Tapi, kenapa sih, anak-anak zaman sekarang memilih “mundur ke belakang” untuk merasa tenang?
Dunia Digital yang Terlalu Cepat
Gen Z hidup di era serba instan. Scroll satu menit, bisa lihat puluhan video. Lagu-lagu viral pun datang dan pergi dalam waktu seminggu. Di tengah semua itu, musik 90-an menawarkan sesuatu yang langka: ritme yang lebih lambat, lirik yang lebih dalam, dan emosi yang tidak dibuat-buat.
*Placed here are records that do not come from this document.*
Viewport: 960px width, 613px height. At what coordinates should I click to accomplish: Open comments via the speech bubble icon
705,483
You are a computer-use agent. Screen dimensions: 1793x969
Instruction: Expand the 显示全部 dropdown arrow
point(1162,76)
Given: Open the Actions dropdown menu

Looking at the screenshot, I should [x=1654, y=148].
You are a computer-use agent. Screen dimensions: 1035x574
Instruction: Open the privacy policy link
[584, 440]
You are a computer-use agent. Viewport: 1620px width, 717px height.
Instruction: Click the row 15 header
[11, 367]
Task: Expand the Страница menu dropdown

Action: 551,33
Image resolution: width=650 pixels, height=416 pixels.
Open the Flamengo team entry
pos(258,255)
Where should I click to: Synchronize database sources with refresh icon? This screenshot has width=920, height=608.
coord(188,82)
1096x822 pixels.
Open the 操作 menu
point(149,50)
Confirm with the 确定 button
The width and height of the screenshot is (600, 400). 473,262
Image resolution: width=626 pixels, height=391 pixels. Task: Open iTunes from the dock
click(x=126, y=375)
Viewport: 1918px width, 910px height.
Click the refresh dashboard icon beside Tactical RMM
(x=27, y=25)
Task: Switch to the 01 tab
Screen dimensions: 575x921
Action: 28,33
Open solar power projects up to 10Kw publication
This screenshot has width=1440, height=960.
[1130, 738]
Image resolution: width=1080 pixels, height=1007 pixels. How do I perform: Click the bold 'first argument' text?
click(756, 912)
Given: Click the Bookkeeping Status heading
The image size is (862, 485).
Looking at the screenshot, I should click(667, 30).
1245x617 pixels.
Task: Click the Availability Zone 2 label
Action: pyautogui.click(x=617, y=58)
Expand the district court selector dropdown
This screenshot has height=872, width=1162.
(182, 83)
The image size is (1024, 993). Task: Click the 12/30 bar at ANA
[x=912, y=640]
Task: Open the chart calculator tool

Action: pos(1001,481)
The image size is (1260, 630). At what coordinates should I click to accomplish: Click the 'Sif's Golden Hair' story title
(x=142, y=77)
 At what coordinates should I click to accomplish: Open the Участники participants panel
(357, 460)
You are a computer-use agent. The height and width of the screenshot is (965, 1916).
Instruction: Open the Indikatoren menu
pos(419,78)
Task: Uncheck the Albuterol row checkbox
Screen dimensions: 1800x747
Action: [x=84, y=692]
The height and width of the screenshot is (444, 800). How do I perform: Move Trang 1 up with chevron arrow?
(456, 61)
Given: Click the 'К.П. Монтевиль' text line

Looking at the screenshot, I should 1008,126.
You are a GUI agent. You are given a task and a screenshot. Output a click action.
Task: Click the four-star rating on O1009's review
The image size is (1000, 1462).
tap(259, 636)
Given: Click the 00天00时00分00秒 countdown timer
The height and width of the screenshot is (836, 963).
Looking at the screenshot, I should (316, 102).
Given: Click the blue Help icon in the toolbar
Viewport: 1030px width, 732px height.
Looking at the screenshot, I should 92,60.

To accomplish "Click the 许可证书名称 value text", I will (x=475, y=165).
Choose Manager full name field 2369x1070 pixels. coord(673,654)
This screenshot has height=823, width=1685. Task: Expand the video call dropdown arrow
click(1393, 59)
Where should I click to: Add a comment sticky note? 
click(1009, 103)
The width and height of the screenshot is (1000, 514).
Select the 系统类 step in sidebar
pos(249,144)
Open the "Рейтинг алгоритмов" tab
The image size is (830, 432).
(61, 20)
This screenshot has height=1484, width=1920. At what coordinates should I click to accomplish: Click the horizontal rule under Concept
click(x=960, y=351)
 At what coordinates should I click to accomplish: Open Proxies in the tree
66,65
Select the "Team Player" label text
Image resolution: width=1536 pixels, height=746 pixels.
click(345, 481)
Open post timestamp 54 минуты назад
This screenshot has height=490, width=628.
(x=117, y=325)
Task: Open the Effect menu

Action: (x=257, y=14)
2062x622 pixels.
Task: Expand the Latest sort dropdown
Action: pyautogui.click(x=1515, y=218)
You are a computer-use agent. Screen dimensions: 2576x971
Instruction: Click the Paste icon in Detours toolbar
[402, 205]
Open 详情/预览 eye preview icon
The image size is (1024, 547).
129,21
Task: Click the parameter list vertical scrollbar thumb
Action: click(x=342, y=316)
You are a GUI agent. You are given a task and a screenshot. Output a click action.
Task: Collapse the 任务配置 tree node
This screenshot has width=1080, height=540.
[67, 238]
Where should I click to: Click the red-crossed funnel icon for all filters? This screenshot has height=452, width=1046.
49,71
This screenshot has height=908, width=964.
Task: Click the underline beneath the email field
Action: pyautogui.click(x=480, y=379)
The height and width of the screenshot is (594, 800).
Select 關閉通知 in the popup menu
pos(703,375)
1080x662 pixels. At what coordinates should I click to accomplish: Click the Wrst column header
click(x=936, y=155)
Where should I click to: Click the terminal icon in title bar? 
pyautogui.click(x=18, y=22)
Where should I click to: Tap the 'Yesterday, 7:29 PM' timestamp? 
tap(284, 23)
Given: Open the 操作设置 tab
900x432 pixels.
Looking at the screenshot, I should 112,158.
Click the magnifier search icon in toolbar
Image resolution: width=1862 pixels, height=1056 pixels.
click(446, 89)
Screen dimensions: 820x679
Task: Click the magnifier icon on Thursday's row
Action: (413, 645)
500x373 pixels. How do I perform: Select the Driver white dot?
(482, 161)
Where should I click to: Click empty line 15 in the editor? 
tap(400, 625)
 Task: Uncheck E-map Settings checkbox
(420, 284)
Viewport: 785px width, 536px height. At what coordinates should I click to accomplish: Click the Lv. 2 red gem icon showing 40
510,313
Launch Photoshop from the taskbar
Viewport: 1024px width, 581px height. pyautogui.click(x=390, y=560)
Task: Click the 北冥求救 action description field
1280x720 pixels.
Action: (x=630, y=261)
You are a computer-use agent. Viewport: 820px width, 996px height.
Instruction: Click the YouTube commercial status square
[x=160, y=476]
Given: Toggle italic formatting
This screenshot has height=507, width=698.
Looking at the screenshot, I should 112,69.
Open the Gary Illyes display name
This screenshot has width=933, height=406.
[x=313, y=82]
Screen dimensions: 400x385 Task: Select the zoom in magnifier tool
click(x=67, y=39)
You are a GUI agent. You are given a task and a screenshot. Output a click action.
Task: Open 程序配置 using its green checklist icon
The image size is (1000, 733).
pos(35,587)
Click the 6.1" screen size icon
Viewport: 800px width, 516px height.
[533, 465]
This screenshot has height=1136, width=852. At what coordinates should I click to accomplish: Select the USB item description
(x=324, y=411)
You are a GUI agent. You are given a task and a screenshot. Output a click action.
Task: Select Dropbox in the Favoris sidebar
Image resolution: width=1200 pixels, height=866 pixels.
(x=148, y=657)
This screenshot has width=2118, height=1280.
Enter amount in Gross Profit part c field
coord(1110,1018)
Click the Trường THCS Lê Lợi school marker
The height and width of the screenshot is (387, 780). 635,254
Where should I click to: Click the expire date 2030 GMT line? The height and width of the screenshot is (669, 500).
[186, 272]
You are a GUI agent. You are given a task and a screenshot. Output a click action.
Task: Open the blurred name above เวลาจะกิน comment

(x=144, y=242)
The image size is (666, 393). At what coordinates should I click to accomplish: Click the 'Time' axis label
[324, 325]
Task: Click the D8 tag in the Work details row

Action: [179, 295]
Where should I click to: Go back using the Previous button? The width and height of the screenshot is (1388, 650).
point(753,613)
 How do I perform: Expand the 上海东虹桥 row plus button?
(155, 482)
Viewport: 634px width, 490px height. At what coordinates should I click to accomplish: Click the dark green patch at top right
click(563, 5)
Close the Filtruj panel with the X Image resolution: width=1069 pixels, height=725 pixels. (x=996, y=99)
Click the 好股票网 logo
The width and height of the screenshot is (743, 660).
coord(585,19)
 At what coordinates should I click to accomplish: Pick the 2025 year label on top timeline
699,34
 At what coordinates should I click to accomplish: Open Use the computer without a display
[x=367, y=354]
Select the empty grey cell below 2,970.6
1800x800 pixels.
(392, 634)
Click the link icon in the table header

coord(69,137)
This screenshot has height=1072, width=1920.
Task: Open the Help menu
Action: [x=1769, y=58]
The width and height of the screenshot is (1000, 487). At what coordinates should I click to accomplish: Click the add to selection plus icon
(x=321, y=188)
Saat lagu “Rehat” dari Kunto Aji terasa terlalu kontemporer, lagu seperti “Risalah Hati” justru terasa seperti pelukan dari masa lalu yang nggak pernah kita miliki, tapi kita rindukan.
False Nostalgia: Rindu Masa yang Nggak Pernah Kita Jalani
Fenomena ini disebut false nostalgia—rasa rindu terhadap era yang sebenarnya tidak kita alami. Tapi melalui musik, Gen Z merasa bisa “melarikan diri” dari dunia sekarang dan masuk ke semesta yang lebih sederhana.
Musik 90-an seperti kapsul waktu: kita bisa menangis diam-diam sambil mendengarkan Padi, atau tersenyum kecil saat mendengar Spice Girls dengan “Wannabe”. Rasanya ringan, tapi mengena.
Estetika dan Emosi yang Kembali Naik Daun
Bukan cuma suaranya, tapi juga visual dan gaya hidup 90-an sedang hype lagi. Dari fashion Y2K, filter VHS, sampai kamera analog—semuanya seakan mengajak kita berhenti sejenak dari dunia digital yang terlalu jernih dan terlalu cepat.
Dan musik jadi pintu masuk paling mudah. Hanya dengan earphone dan kuota, kita bisa lari dari deadline, dari keramaian, dari notifikasi yang tidak berhenti.
Jadi, Ini Sekadar Tren?
Mungkin iya. Tapi untuk banyak Gen Z, ini juga cara untuk menjaga kewarasan. Musik 90-an bukan cuma enak didengar, tapi juga bisa jadi teman saat semuanya terasa berat. Nggak heran kalau playlist “Nostalgia Indonesia”, “90s Love Songs”, sampai “Slow Rock Melayu” jadi penyelamat diam-diam di tengah malam.
—
Penutup: Musik 90-an mungkin bukan milik Gen Z secara sejarah, tapi jadi milik mereka secara emosi. Karena di dunia yang terlalu cepat berubah, kadang yang kita butuhkan hanyalah suara lama… yang tetap bisa menenangkan.